Isn’t it a little early for this? Not necessarily, say the many sex educators who encourage the current trend toward talking about sex early on. An avalanche of inappropriate sexual messages hits kids before they reach kindergarten, via movies, television, radio, magazines, billboard ads and video games, experts maintain, so it’s important that parents become the first source of healthy, correct information.
The trick is to understand what young children want to hear. And it’s probably not what you think ““ or dread, says Cameron. She recalls one mom whose young son asked her where babies come from. After a long, convoluted lecture about vaginas, sperm and ova, her son, looking wide-eyed and worried, answered, “Oh, because Connor came from Chatham.”
Deborah Roffman, sex educator and author of But How’d I Get in There
in the First Place: Talking to your Young Child About Sex (Perseus Publishing), agrees that it’s important to look at sex-ed from your child’s perspective.
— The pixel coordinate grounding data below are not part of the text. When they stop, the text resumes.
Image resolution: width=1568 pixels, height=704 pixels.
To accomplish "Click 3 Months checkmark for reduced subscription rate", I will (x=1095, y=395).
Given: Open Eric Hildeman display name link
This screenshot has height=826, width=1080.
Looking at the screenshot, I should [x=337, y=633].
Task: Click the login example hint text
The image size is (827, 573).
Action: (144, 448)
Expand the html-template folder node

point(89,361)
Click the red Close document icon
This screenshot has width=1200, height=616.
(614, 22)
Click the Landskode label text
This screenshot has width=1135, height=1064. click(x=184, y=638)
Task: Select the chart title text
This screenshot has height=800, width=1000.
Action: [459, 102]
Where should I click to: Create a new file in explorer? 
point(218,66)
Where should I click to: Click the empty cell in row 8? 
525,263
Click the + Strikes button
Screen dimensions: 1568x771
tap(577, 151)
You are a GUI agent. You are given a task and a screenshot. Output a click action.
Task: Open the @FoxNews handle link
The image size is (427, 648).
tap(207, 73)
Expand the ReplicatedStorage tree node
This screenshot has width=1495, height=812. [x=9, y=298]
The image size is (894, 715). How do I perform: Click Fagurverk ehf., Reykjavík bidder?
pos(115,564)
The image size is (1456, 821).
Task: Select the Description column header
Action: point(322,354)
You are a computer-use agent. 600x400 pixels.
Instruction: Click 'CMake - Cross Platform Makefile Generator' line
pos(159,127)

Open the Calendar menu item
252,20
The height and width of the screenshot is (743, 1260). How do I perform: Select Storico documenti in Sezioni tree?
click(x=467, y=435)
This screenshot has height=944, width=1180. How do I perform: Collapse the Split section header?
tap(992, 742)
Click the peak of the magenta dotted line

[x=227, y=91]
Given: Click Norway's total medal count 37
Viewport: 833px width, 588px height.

In fact, age and cognitive development has everything to do with how you need to frame your answers. Here’s a general idea of what you can expect at each age.
A three-year-old wants to know…
WHAT’S THIS CALLED? When you’re bathing your child, or taking him to the potty, don’t say, “That’s your pee-pee.”
ANSWER “This is your elbow. This is your bellybutton. This is your penis.” Always use correct terms.
A four-year-old wants to know…
WHERE DID I COME FROM? For the first time, a four-year-old understands the phrase “before I was born.” So where was she?
ANSWER “You were inside Mom’s body in a special place called the uterus.”
A five-year-old wants to know…
HOW DID I GET OUT? Five-year-olds are very focused on when and where things happen, so naturally they want to understand exactly how they were born.
ANSWER “You used to be inside my body in my uterus. Right next to my uterus is a vagina. It’s like a tunnel. When you were ready to be born, my uterus, which is like a muscle, pushed you out of my vagina.”
But what about the mother of all sex-ed questions: “How did you make me?” Try, “You came together when a tiny cell inside Dad called a sperm got together with a tiny cell inside Mom called an egg.” And if he wants more information? You could use Roffman’s puzzle analogy: “Males have penises and females have vaginas. They fit together like puzzle pieces. That’s how sperm leave his body and go into another body.”
But don’t worry. Most kids don’t ponder that part of the equation until they’re six or older. You’ve still got at least a year before you tackle that one. Now breathe…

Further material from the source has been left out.